Budaya kekerasan yang kerap mewarnai proses belajar mengajar di Akademi Kepolisian harus ditiadakan. Hal ini untuk mewujudkan polisi sipil yang modern dan demokratis dengan pola pikir yang bermental baik, berpengetahuan, serta sehat jasmani, dan rohani.

Penghapusan budaya kekerasan di kehidupan pendidikan sudah dilakukan. Sebagai lembaga pendidikan pencetak perwira polisi dan sebagai pelindung, pengayom, dan penegak hukum sudah selayaknya menjunjung tinggi hak asasi manusia. Sebagai penegak hukum harus menjadi contoh yang baik di masyarakat.
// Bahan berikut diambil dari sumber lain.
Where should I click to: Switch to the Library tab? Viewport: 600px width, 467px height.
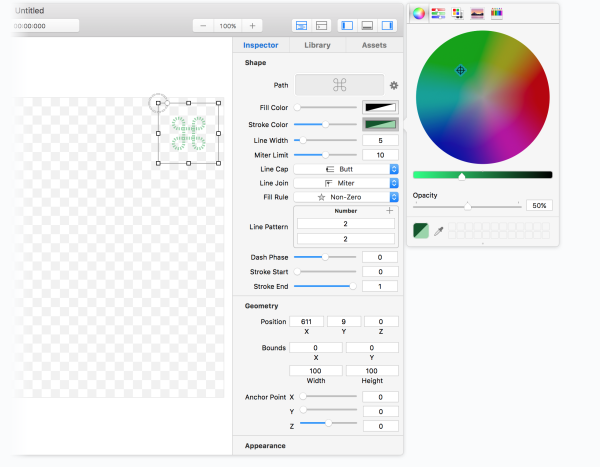pyautogui.click(x=316, y=45)
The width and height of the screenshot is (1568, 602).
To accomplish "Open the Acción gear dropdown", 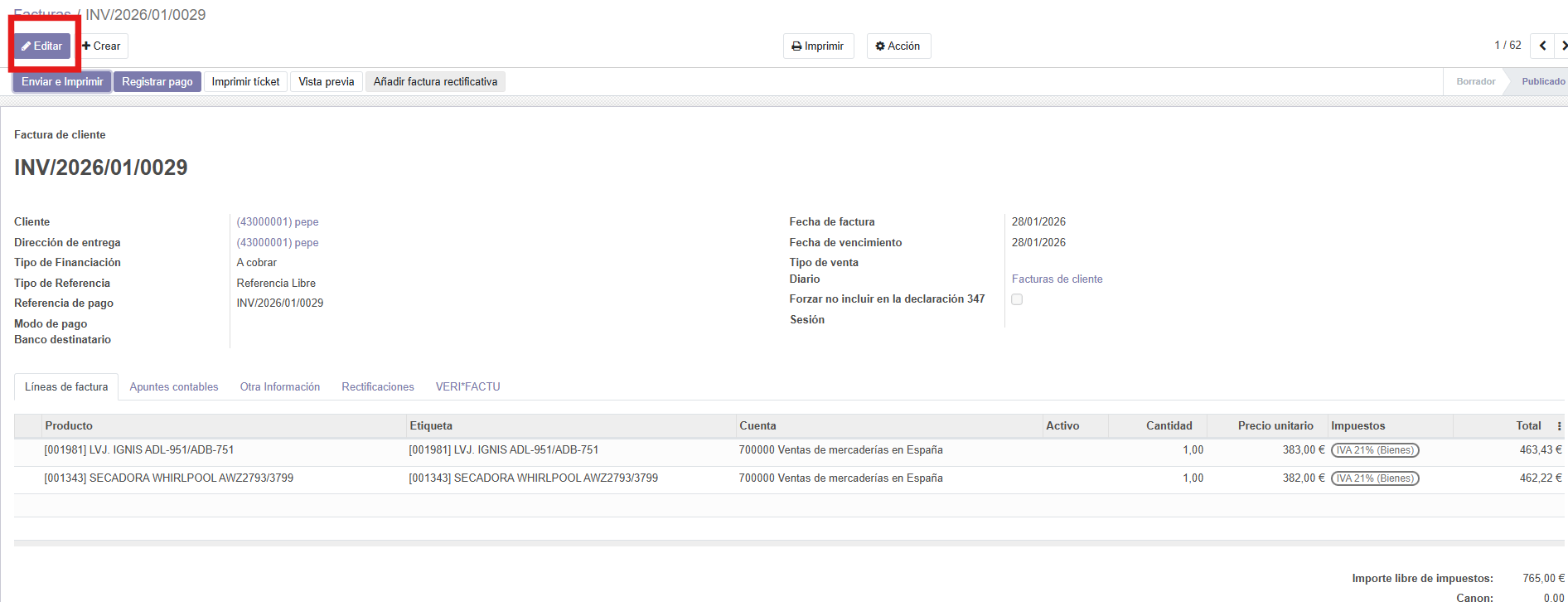I will click(898, 46).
Oleh karena itu, dasar kepemimpinan di pendidikan ini harus dibentuk. Pola pendidikan yang diterapkan harus patuhi hukum. Jadi, apa pun yang terjadi di kampus Akpol, itu sama dengan yang di masyarakat umum.

Bagi taruna yang melakukan tindak pidana selama menjalani pendidikan bakal terancam tiga sanksi, yakni sanksi administrasi, disiplin, dan peradilan umum. Dalam perkembangannya, pendidikan Akpol sekarang sudah jauh lebih bagus. Namun, tetap perlu mematuhi aturan. Dan, pola hubungan taruna sudah tidak lagi senior dan yunior, melainkan kemitraan.

Kepada taruna dan taruni senior, adanya pembimbingan kepada yuniornya. Pola pembinaan dilandasi etika dan moral yang baik serta mengarah pada peningkatan kemampuan intelektual, penguasaan ilmu pengetahuan dan ketrampilan kepolisian.

Taruna Akademi Kepolisian (Akpol) diminta menghapuskan budaya kekerasan atau tradisi perpeloncoan yang selama ini ditengarai kerap dilakukan di kampus pencetak perwira polisi tersebut.

Tradisi-tradisi korp taruna yang tidak tertulis yang mengarah pada perilaku menyimpang harus dihilangkan. Ini justru yang bisa menghambat lahirnya hasil didik yang berkualitas.

Penegak hukum harus bisa jadi contoh yang baik di masyarakat. Karena itu, dasar kepemimpinan di pendidikan ini harus dibentuk. Pola pendidikan yang diterapkan harus mematuhi hukum yang berlaku. Jadi, apapun yang terjadi di kampus Akpol tidak ada bedanya dengan yang ada di masyarakat umum.